Bekle bizi İstanbul
13 Ocak 2017
Geçen sene Vedat Türkali’nin ‘’Bir Gün Tek Başına’’ (Everest Yayınları, 2014) adlı romanını tanıtmıştım. Türkali’nin bahse konu romanını tanıtırken romanın 535. sayfasında yer alan, hepimizin Edip Akbayram’dan bildiğimiz, ancak Vedat Türkali’ye ait olduğunu bilmediğimiz kendi şiiri olan ‘’İstanbul’’ (Bekle bizi İstanbul) şiirinden de bahsetmiştim. Ben bu şiiri de anlatmasam olmaz.
Ancak bu şiiri anlatmadan önce kısa bir tarih, pardon, pardon, kısa bir edebiyat turu yapmam gerekiyor.

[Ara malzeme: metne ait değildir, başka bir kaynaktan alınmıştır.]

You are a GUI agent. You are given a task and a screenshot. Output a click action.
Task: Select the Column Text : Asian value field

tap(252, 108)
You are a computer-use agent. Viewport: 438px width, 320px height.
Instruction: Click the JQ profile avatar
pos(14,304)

Edebiyat dünyasında karşılıklı yazılar, şiirler
Edebiyat dünyası karşılıklı yazılan kitaplarla, metinlerle, şiirlerle doludur. Binlerce yıldır bu böyledir. Buna bu sitemde yazdıklarımdan birkaç örnek vermek istiyorum. Daha yeni yazmıştım Nazım Hikmet’in Mevlâna’nın rubailerine karşı bir cevap verdiğini. Yine Nazım Hikmet’in ‘’Cevap No. 2’’ isimli şiiri ile Ahmet Haşim’e bir yazısına karşılık cevap verdiğini de bu sitemde yazmıştım.

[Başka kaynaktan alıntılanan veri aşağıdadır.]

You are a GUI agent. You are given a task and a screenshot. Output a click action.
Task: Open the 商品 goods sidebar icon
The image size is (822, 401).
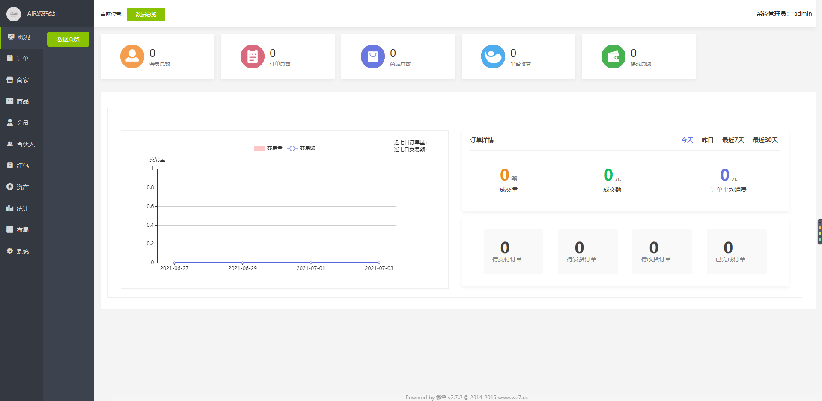point(10,101)
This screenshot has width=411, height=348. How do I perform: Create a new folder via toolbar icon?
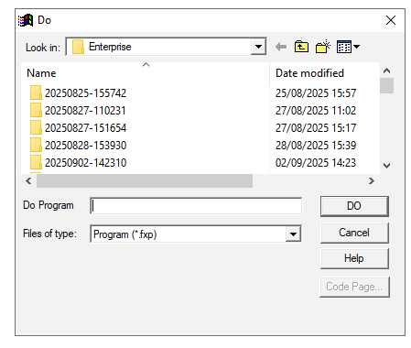[323, 47]
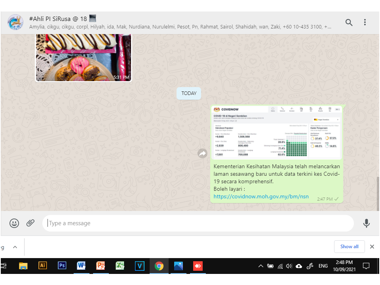Click Show all downloads button
The width and height of the screenshot is (380, 285).
[349, 247]
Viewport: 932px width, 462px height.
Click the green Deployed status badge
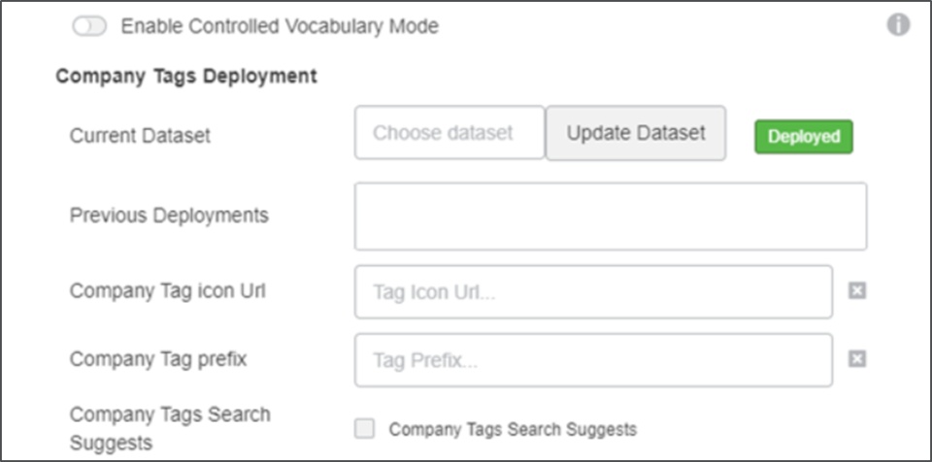[x=803, y=137]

Tevfik Fikret’in Rübab-ı Şikeste'sinde yer alan ve istibdat yönetimine karşı yazdığı şaheserlerden biri olan “Sis” şiiri İstanbul’a bir övgü şiiri değildi. Tevfik Fikret, ‘’Sis’’ şiirinde yalnız sefalet ve kayıtsızlık içinde çalkanan İstanbul’u değil, bozulmuş olan bir toplumu ve aynı zamanda çürümüş ve yıkılış halinde olan bir yönetimi tasvir ederdi.
Bekle bizi İstanbul
Şair ve yazar Vedat Türkali de bu şiire cevap olarak " ‘Sis’ şairine ithaf edilmiştir’’ başlığı ile bir başka İstanbul şiirini yazar. Yıl 1944, yer Akşehir’dir. Vedat Türkali karısı Merih'i ilk çocukları Deniz'in doğumu için İstanbul'da bırakarak çalıştığı okul yeri olan Akşehir’e döner. Ve şiiri burada yazar. Şiirde İstanbul’un şahsında karısına ve çocuğuna duyulan özlem ve sevgi vardır, ayrılığın hüznü vardır, kavuşmanın umudu vardır. Ve bahsettiğim gibi şiir Vedat Türkali'nin "Bir Gün Tek Başına" adlı romanının 535. sayfasında da yer alır. Şiirin adı ‘’İstanbul’’dur. Ancak biz bu şiiri, bu şiirden bestelenen şarkının adıyla ‘’Bekle bizi İstanbul’’ diye biliriz.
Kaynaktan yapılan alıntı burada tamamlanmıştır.